Could you restate word for word each line from the top of the listing below through the line containing "The height and"? Keep the pictures out.
____ Records supplied
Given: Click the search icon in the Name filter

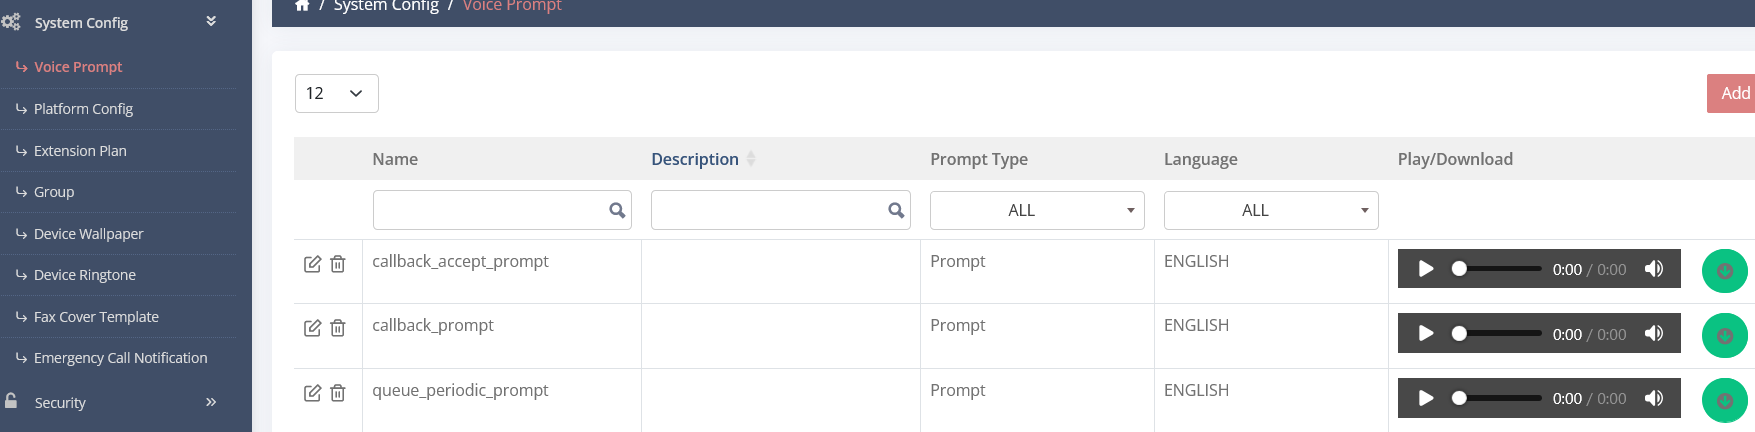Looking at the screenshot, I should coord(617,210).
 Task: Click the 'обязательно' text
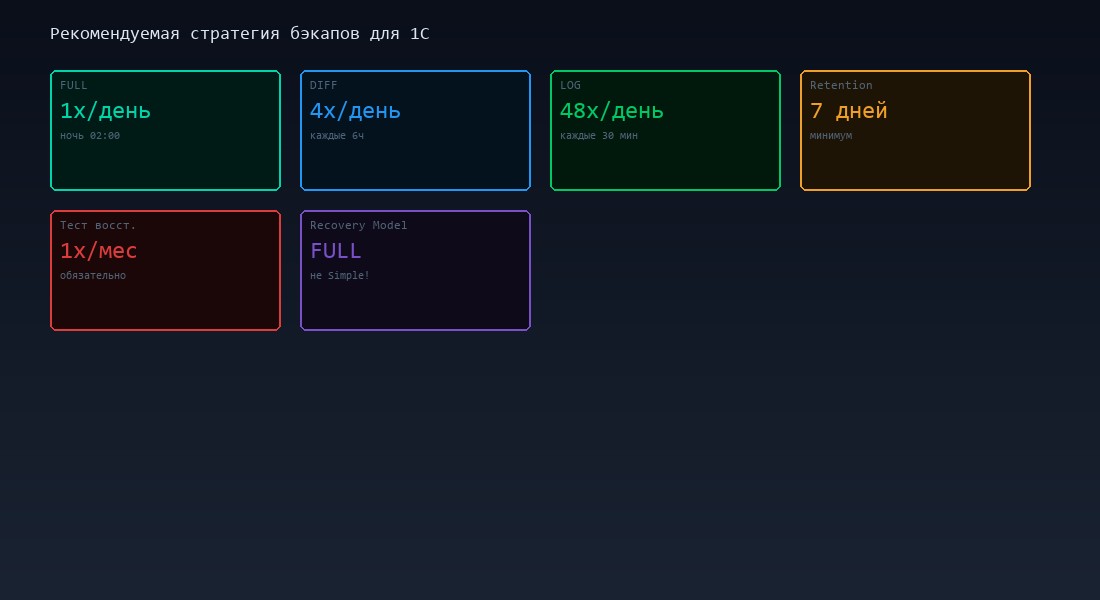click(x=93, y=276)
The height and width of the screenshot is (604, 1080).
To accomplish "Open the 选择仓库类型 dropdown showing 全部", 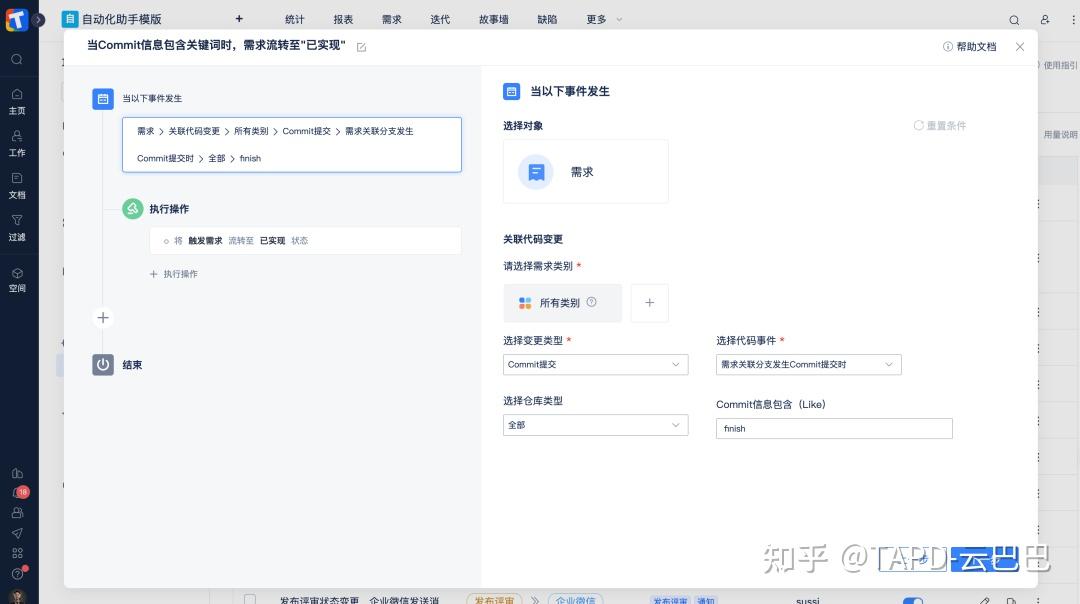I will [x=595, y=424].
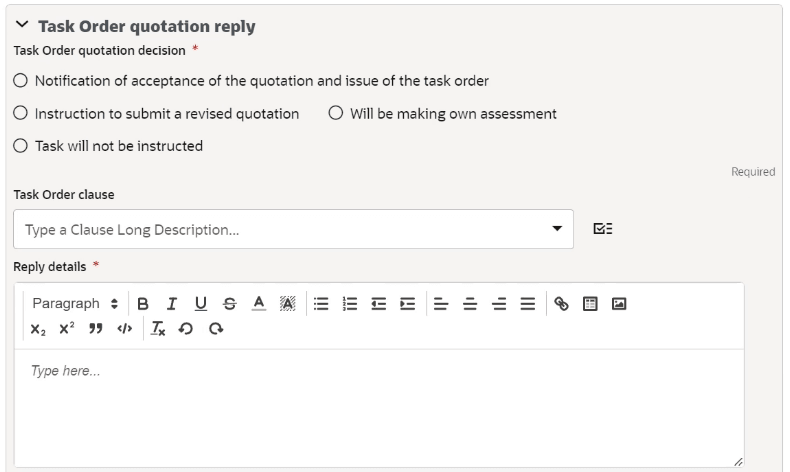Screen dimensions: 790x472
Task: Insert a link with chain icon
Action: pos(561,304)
________
#### Response:
Given: Click the search icon in the Name filter

Looking at the screenshot, I should coord(617,210).
 Task: Click the 'обязательно' text
click(x=93, y=276)
The height and width of the screenshot is (604, 1080).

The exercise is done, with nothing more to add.